Batch uploads to GCS in case of tars with large number of files

wkillerud commented 3 months ago

From https://github.com/eik-lib/sink-gcs/pull/263

When the tar file is extracted on the server, each file inside the tar file if written to GCS: https://github.com/eik-lib/core/blob/master/lib/multipart/parser.js#L129 300 files in a tar file will open 300 write streams to GCS. It might be that we should apply a proper queue to control and batch these write streams instead of firing off 300 at once. https://github.com/eik-lib/core/blob/master/lib/multipart/parser.js#L129

wkillerud commented 3 months ago

From https://github.com/isaacs/node-tar?tab=readme-ov-file#class-tarparse

Each entry will not emit until the one before it is flushed through, so make sure to either consume the data (with on('data', ...) or .pipe(...)) or throw it away with .resume() to keep the stream flowing.

Does this mean we technically have batching after all?
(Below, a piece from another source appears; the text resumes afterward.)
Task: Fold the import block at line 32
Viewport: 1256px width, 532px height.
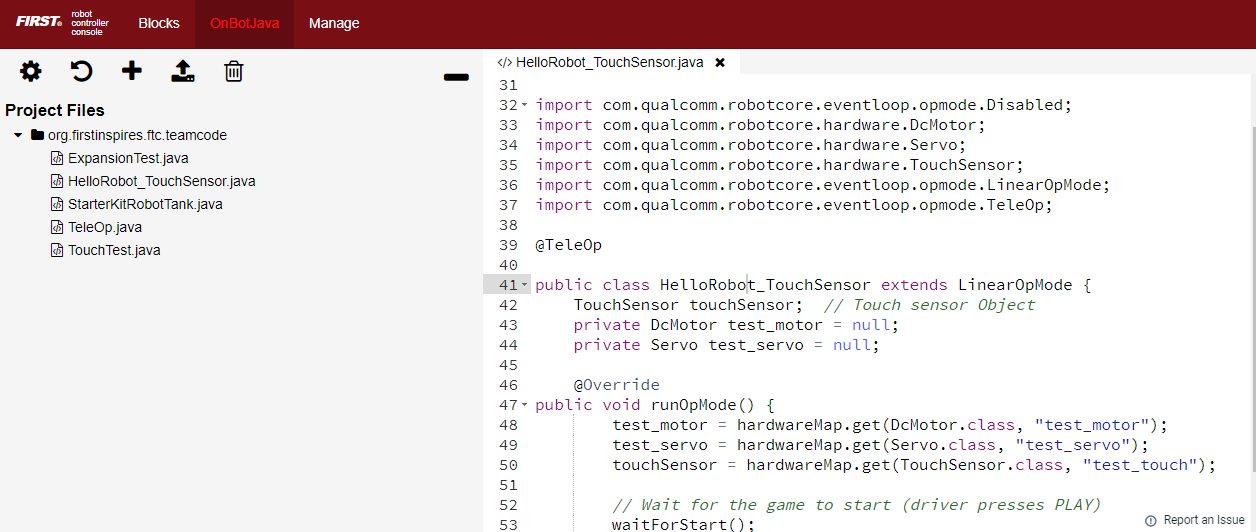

I wrote this test to mimic an async onentry, but I might be misunderstanding how these streams work and when we end up getting emit events. With the below test, ONENTRY is logged at one second intervals.

import fs from 'node:fs';
import { pipeline } from 'node:stream';
import tar from 'tar';
import tap from 'tap';

const FIXTURE_TAR = new URL('../../fixtures/package.tar', import.meta.url);

tap.test(
    'tar.Parse() - async sink finishes writing before processing next entry',
    { timeout: 10000 },
    (t) => {
        let queue = [];
        let file = fs.createReadStream(FIXTURE_TAR);
        const extract = new tar.Parse({
            strict: true,
            onentry: (entry) => {
                console.log('ONENTRY ' + entry.path);
                queue.push(
                    new Promise((resolve) => {
                        setTimeout(() => {
                            entry.resume();
                            console.log('PERSISTED ' + entry.path);
                            resolve(entry);
                        }, 1000);
                    }),
                );
            },
        });

        pipeline(file, extract, (error) => {
            if (error) {
                t.fail(error);
                t.end();
            }

            console.log('AWAITING ALL');
            Promise.all(queue)
                .then((result) => {
                    t.ok(result);
                    t.end();
                })
                .catch((err) => {
                    t.fail(err);
                    t.end();
                });
        });
    },
);

wkillerud commented 3 months ago

I suppose the problem is that in the real scenario what is resolved is a connection/stream to GCS, not a finished file upload.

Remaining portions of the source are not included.